(What you need to do)
Count the lines below holding "computer" and answer with that number only.

(Data for processing)
:::
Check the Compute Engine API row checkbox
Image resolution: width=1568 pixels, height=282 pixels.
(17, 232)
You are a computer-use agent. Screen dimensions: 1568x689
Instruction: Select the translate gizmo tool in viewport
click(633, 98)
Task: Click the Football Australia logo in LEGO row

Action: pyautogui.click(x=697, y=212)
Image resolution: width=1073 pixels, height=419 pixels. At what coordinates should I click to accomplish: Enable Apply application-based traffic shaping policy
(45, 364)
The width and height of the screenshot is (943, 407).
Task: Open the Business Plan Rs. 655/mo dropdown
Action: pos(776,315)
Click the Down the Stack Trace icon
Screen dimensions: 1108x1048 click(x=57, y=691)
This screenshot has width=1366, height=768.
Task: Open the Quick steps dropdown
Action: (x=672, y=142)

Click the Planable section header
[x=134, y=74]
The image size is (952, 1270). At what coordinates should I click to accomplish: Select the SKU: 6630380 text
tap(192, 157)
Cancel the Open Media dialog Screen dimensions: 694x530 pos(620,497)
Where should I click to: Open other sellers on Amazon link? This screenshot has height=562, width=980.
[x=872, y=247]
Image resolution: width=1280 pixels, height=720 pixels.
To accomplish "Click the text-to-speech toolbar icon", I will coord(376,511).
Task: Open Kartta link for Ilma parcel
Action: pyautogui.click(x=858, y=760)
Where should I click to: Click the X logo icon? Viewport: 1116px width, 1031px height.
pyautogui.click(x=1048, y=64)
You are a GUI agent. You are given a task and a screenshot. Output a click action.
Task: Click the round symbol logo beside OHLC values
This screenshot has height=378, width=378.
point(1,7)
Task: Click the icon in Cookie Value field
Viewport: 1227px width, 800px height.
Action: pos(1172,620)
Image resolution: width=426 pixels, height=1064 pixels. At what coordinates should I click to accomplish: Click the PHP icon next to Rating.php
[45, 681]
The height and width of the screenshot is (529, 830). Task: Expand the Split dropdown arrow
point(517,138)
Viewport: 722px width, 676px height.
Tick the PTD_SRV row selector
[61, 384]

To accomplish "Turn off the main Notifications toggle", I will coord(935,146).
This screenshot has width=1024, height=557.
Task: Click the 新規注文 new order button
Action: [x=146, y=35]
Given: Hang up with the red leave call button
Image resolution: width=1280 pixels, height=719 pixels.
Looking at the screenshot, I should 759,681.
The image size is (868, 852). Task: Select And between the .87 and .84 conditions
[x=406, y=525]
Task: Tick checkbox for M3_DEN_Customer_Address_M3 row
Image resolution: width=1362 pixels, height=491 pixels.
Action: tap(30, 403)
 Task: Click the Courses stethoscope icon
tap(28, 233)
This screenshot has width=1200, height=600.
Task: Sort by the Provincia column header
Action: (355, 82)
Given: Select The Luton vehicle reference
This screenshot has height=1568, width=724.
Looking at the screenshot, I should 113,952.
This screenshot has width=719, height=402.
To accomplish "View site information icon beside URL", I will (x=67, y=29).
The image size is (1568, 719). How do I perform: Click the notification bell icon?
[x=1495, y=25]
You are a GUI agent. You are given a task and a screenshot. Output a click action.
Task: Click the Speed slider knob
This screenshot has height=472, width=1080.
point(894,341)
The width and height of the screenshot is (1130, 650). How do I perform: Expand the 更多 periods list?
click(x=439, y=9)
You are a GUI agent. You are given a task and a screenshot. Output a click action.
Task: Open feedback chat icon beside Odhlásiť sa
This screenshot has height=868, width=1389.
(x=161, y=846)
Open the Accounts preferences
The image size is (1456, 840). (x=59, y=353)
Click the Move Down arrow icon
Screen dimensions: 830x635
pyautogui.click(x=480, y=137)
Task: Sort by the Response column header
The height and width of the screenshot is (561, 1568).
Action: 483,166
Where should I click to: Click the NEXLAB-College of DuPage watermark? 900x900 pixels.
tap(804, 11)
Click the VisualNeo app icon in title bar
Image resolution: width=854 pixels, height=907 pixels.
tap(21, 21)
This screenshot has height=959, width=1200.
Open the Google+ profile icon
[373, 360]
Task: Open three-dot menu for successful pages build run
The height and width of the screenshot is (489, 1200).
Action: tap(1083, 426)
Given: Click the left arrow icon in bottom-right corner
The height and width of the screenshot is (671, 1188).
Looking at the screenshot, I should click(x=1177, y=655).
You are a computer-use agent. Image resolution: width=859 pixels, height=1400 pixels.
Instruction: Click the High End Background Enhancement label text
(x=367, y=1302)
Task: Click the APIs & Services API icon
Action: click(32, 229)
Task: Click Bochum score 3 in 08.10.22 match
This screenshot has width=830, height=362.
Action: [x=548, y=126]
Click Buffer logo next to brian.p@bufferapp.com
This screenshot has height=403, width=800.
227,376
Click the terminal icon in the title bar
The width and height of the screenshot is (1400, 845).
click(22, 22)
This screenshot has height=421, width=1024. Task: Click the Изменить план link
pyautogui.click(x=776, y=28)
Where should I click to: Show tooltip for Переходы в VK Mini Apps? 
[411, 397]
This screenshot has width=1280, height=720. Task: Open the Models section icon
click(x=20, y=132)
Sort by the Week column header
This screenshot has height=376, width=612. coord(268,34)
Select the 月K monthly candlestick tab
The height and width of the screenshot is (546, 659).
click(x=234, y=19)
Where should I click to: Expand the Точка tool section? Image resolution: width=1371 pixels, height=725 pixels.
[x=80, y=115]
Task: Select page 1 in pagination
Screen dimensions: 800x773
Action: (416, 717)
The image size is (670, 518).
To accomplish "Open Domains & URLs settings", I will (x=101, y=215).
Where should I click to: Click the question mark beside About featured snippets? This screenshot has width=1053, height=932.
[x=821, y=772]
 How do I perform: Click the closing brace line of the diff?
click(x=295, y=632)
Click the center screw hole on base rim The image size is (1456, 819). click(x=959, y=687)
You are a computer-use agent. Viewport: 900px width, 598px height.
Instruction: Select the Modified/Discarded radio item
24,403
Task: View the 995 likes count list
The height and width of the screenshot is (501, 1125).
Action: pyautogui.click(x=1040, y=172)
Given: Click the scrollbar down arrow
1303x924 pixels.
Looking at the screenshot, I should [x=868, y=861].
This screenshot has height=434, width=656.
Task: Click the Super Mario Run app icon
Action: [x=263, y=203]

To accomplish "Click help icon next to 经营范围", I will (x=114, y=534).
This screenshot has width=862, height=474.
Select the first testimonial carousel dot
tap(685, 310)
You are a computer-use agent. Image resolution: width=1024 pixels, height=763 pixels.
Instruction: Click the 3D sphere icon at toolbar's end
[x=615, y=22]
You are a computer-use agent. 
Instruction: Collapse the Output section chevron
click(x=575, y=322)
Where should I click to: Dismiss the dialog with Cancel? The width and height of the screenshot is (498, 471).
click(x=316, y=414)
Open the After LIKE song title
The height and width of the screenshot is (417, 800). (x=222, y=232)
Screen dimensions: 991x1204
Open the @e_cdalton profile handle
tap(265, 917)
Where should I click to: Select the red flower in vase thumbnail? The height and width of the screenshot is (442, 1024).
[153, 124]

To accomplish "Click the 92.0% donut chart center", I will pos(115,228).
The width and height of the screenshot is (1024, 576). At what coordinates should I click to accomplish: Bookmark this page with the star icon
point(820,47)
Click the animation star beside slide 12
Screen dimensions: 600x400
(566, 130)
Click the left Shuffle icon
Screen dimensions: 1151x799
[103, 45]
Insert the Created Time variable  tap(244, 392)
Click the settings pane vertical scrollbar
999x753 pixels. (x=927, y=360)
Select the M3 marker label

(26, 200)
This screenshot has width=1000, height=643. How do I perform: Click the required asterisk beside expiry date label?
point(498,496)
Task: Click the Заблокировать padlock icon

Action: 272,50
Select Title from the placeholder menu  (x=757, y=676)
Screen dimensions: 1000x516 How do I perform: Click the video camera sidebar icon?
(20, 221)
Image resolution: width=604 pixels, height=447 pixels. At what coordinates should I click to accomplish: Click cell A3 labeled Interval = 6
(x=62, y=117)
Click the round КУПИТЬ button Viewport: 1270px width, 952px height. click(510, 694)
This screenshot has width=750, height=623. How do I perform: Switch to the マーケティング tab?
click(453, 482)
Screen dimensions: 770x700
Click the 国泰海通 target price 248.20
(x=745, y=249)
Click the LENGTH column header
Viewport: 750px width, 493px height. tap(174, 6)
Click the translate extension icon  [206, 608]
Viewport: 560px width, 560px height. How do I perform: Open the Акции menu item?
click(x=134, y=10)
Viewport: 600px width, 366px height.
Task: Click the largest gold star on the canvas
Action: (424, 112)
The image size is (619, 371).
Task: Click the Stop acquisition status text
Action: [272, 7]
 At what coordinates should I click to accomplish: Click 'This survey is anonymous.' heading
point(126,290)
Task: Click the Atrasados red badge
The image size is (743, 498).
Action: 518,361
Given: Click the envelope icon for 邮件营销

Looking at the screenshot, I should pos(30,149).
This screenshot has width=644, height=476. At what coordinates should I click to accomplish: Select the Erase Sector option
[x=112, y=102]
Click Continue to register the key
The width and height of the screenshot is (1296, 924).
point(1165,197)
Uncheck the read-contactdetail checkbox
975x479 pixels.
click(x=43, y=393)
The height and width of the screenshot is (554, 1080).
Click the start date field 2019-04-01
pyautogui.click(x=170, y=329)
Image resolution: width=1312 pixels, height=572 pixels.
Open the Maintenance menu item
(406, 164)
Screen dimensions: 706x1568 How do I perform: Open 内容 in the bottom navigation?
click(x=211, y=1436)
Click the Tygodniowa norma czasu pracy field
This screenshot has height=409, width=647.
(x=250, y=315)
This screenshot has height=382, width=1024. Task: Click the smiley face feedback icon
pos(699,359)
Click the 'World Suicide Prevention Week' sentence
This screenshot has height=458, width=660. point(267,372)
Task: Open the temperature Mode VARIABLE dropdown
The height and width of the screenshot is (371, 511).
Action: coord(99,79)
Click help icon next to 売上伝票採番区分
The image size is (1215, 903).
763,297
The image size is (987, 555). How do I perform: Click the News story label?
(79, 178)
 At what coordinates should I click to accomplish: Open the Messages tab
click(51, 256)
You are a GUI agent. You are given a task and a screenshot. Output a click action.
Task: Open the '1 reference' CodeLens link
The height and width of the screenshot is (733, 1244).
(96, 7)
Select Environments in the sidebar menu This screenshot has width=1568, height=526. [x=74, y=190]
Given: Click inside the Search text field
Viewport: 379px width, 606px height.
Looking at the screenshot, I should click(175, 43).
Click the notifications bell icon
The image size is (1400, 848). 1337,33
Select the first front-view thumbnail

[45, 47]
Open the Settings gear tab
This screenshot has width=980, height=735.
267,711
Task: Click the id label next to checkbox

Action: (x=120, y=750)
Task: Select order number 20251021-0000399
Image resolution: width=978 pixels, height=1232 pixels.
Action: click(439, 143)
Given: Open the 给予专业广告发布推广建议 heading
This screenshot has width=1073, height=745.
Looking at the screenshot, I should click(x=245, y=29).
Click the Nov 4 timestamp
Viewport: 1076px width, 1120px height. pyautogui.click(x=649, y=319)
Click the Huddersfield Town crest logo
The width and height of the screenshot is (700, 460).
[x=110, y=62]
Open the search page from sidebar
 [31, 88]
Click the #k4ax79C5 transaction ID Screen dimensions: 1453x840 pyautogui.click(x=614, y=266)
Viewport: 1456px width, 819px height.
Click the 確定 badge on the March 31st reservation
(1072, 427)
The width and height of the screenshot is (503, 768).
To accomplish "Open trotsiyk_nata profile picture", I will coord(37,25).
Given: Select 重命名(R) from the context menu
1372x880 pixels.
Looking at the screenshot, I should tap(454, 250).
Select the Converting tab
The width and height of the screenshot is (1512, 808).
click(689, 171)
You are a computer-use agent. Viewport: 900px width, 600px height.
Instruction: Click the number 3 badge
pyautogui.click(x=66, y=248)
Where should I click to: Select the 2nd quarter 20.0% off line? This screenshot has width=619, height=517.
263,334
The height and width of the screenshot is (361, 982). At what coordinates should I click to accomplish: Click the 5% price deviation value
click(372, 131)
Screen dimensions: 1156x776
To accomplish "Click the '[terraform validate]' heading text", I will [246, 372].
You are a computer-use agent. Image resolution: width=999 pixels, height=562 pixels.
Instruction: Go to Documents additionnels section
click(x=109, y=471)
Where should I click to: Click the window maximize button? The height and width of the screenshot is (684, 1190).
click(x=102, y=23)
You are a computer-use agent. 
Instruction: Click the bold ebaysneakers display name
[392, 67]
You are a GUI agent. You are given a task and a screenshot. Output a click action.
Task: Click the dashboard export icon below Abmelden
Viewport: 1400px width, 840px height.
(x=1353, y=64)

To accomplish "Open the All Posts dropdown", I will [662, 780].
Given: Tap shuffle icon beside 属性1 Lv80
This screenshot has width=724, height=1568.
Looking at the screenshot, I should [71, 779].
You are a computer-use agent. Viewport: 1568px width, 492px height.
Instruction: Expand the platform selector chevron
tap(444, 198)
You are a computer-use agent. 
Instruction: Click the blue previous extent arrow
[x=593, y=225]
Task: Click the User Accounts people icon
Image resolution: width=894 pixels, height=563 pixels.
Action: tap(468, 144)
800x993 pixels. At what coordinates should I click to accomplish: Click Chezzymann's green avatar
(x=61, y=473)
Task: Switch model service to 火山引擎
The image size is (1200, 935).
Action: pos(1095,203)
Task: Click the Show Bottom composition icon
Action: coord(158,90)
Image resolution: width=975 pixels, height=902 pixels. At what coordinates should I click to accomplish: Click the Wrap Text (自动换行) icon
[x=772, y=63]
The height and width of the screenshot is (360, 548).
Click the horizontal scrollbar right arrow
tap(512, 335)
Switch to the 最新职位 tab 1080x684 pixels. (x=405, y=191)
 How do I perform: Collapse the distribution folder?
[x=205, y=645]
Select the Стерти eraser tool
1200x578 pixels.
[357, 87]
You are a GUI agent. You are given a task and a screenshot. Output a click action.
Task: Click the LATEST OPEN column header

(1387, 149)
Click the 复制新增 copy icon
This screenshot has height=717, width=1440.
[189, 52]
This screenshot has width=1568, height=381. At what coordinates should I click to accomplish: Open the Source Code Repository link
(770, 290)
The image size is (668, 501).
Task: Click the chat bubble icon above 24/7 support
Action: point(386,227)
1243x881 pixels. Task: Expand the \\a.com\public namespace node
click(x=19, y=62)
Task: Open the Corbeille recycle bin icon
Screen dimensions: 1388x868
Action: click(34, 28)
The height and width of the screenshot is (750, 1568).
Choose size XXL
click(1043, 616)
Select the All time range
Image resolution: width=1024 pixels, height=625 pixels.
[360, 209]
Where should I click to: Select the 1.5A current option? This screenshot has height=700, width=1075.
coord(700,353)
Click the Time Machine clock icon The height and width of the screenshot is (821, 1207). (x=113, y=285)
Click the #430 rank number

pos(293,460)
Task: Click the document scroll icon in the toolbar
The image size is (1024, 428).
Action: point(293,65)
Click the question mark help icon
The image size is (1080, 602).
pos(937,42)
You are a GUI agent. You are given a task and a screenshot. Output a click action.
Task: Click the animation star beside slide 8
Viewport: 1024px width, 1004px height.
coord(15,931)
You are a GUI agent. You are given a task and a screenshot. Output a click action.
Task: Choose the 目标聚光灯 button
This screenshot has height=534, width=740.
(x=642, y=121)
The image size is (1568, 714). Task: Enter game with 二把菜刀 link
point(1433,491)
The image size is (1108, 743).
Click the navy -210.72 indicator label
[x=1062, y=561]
:::
(Exercise answer)
10